When the Ninth Circuit makes a rule 8.548 request for the Supreme Court to answer a question of California law, it’s almost always in a civil case. Today’s request in U.S. v. Soto is an exception. In its order, the federal appeals court asks the Supreme Court to answer:
When a defendant is charged with possession of a listed controlled substance under California Health & Safety Code § 11378, must the state prove, and must the jury unanimously agree, that the defendant possessed the actual listed controlled substance, and not an analog of that substance as defined under California Health & Safety Code § 11401? Or may the jury convict if it finds the state has proven the defendant possessed either the actual controlled substance or an analog of that substance, without unanimous agreement as to which? [Links added.]

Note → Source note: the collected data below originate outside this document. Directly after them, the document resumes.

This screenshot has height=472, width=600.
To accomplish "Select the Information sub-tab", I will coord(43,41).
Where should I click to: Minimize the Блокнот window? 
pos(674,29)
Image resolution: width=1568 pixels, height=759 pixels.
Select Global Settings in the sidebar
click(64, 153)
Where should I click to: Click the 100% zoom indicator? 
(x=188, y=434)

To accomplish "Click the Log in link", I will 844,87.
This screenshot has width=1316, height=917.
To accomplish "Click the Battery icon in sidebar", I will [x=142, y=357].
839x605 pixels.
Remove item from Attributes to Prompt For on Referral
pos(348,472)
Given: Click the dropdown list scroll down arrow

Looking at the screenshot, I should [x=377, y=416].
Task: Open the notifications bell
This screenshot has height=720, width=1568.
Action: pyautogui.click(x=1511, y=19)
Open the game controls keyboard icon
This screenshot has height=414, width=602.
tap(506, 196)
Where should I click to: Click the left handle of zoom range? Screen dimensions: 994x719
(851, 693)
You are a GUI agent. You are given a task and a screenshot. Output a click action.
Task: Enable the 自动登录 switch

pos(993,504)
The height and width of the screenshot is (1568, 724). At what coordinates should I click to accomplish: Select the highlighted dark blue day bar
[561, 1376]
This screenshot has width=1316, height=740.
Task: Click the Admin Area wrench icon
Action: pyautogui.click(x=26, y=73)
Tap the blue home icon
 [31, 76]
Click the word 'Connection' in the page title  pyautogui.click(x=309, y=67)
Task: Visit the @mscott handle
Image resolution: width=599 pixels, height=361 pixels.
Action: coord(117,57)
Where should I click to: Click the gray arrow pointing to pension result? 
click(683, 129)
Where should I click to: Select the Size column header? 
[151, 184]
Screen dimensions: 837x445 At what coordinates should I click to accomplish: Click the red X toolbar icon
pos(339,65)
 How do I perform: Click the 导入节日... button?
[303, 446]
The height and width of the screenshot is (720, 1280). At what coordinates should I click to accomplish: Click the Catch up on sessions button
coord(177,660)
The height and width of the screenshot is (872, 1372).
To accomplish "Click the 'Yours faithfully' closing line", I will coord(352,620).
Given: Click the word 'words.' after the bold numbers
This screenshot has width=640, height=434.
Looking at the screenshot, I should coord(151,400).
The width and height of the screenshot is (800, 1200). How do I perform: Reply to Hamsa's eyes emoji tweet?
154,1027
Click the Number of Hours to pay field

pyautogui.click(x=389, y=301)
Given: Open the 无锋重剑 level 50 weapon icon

Claiming that “both sides make sensible arguments” and that there is “no clear resolution to this dispositive question under existing California precedent,” the Ninth Circuit says the answer to the question will determine whether the defendants in the case “are subject to the career-offender sentencing enhancement, U.S.S.G. [United States Sentencing Guidelines] § 4B1.1, because of their prior” section 11378 convictions. That court explains, “If the state must prove that a defendant possessed the actual listed controlled substance charged, and not an analog of that substance, then Defendants would be subject to the career offender enhancement due to their prior § 11378 convictions. But if a controlled substance analog is an alternative means of proving that a defendant possessed the listed controlled substance charged, then Defendants would not be subject to the career-offender enhancement.”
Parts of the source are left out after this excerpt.